Summary
holding that a report may be necessary to determine certain preliminary issues
Summary of this case from Griffin v. RomeroOpinion
No. 77-1395.
Submitted December 9, 1977.
Decided January 23, 1978.
David L. Martinez pro se.
Toney Anaya, State Atty. Gen., Ralph W. Muxlow III, Asst. Atty. Gen., Santa Fe, N.M., on behalf of appellees.
Appeal from the United States District Court for the District of New Mexico.
Before SETH, Chief Judge, and HOLLOWAY, McWILLIAMS, BARRETT, DOYLE and McKAY, Circuit Judges, sitting en banc.
This was commenced as an action under 42 U.S.C. § 1983, brought by twelve inmates of the New Mexico State Penitentiary. The complaint asserts the theft and confiscation of described personal property of the plaintiffs by the defendant correctional officers during the course of a routine shakedown. The shakedown or search was of a dormitory in the prison occupied by a considerable number of prisoners including the plaintiffs. The shakedown and stealing are also advanced as harassment of the prisoners. The section 1983 cause of action seems to be based on the theft — confiscation of personal property. An injunction and damages are sought.
The trial court dismissed the complaint under section 1915(a) and (d) as frivolous in the preliminary proceedings. The basic requirement in these circumstances was set forth in Ragan v. Cox, 305 F.2d 58 (10th Cir.); see also Harbolt v. Alldredge, 464 F.2d 1243 (10th Cir.), and Bennett v. Passic, 545 F.2d 1260 (10th Cir.).
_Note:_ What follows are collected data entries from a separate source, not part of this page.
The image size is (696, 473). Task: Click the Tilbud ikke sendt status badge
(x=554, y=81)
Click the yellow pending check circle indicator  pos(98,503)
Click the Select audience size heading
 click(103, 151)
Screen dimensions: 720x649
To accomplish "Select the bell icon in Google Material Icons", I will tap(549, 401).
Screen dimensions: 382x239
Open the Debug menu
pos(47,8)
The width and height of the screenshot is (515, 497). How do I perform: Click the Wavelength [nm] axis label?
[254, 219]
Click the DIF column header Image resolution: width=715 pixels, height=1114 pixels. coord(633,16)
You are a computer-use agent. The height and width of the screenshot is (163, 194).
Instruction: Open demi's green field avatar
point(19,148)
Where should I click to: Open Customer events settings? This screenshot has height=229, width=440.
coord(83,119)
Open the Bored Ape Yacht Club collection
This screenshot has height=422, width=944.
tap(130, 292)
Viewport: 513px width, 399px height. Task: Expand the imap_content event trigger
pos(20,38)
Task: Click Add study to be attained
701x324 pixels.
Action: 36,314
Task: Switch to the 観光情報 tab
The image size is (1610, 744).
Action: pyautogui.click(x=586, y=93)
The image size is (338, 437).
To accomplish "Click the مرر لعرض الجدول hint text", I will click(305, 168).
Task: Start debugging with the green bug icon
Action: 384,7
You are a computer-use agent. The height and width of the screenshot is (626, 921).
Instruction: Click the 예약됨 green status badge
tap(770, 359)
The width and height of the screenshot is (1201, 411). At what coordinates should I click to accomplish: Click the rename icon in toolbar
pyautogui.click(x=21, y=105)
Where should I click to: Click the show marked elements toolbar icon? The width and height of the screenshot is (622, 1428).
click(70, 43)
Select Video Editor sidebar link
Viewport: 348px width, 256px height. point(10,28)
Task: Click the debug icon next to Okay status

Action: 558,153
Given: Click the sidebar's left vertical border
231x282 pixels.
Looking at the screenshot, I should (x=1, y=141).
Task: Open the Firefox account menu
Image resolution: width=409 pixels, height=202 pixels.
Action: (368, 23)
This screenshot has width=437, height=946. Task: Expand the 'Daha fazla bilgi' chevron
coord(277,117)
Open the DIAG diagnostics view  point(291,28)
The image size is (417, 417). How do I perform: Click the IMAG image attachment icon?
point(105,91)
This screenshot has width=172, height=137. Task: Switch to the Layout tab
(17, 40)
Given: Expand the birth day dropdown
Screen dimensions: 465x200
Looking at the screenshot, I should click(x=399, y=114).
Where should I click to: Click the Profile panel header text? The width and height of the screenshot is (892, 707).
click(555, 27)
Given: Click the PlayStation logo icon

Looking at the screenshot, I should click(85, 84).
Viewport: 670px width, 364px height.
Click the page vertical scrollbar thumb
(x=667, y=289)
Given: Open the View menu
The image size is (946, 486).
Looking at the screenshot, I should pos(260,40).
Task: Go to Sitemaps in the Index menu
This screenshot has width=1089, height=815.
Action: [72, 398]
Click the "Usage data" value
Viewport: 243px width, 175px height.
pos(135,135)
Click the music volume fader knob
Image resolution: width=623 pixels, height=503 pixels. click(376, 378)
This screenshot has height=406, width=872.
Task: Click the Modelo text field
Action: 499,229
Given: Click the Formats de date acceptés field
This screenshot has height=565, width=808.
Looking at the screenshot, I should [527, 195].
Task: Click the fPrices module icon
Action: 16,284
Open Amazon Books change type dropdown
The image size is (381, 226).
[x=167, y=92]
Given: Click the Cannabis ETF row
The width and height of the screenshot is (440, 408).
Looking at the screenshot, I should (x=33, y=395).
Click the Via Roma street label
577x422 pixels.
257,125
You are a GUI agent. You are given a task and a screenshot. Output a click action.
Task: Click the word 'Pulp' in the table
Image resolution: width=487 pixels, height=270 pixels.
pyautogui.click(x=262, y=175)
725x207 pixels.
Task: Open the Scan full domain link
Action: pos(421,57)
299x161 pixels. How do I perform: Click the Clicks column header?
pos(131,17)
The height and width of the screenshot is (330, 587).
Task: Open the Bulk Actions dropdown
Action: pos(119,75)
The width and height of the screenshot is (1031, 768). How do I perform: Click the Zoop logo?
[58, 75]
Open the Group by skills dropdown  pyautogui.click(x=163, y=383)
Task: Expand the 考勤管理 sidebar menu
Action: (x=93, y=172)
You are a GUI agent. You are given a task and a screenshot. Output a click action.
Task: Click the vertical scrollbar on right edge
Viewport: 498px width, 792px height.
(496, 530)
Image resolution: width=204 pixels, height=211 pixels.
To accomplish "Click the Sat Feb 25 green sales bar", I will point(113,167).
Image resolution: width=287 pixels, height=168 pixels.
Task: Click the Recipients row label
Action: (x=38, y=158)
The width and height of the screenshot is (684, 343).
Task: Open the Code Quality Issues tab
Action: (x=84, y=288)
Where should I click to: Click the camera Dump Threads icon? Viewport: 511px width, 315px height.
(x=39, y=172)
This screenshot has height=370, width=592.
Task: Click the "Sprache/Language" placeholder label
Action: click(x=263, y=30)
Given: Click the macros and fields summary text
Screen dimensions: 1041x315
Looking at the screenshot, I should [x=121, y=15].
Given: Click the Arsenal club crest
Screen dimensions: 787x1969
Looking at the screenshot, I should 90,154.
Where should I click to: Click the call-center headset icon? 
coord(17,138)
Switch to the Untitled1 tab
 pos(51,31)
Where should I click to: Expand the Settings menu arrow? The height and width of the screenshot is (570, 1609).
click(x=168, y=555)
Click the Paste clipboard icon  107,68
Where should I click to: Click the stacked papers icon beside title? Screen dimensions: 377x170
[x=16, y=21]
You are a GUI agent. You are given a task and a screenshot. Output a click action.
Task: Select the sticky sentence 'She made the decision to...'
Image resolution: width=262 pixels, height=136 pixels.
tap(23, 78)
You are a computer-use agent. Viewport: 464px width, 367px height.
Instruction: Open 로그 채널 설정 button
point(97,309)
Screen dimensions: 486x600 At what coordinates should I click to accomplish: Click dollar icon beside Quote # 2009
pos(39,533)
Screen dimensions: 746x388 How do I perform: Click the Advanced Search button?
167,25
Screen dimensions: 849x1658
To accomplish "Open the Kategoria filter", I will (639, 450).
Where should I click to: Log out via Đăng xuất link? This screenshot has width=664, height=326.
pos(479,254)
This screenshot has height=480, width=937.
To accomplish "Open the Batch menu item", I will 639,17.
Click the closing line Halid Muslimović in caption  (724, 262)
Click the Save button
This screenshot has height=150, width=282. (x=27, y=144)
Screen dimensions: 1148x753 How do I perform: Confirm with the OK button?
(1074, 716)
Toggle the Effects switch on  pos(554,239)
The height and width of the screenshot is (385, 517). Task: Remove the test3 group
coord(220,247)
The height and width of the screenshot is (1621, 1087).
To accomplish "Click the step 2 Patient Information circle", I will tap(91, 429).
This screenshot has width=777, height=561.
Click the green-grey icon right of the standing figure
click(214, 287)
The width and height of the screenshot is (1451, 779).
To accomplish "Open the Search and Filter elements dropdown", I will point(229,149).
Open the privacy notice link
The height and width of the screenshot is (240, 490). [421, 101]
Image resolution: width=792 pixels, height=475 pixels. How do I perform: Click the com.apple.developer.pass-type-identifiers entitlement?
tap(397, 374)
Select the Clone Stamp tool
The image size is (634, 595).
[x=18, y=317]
It is obvious that the routine shakedown was a disciplinary and security device to enforce the prison rules prohibiting the possession of contraband. The definitions of contraband are clear, and on appeal the petitioners appear to make no serious challenge as to definitions or even as to the determination by the officers as to what was contraband and what was not. The remaining items such as cigarettes, coffee, toothpaste, and underwear are asserted as having been stolen by the defendant officers. Weapons were found by the shakedown.
The determination as to what was contraband was made by the prison officers during the shakedown generally depending on whether the items were purchased from the prison store or not. As to the underwear reported stolen, the determination whether it was contraband apparently depended on its color. The toothpaste and hand towels were also sorted by the officers.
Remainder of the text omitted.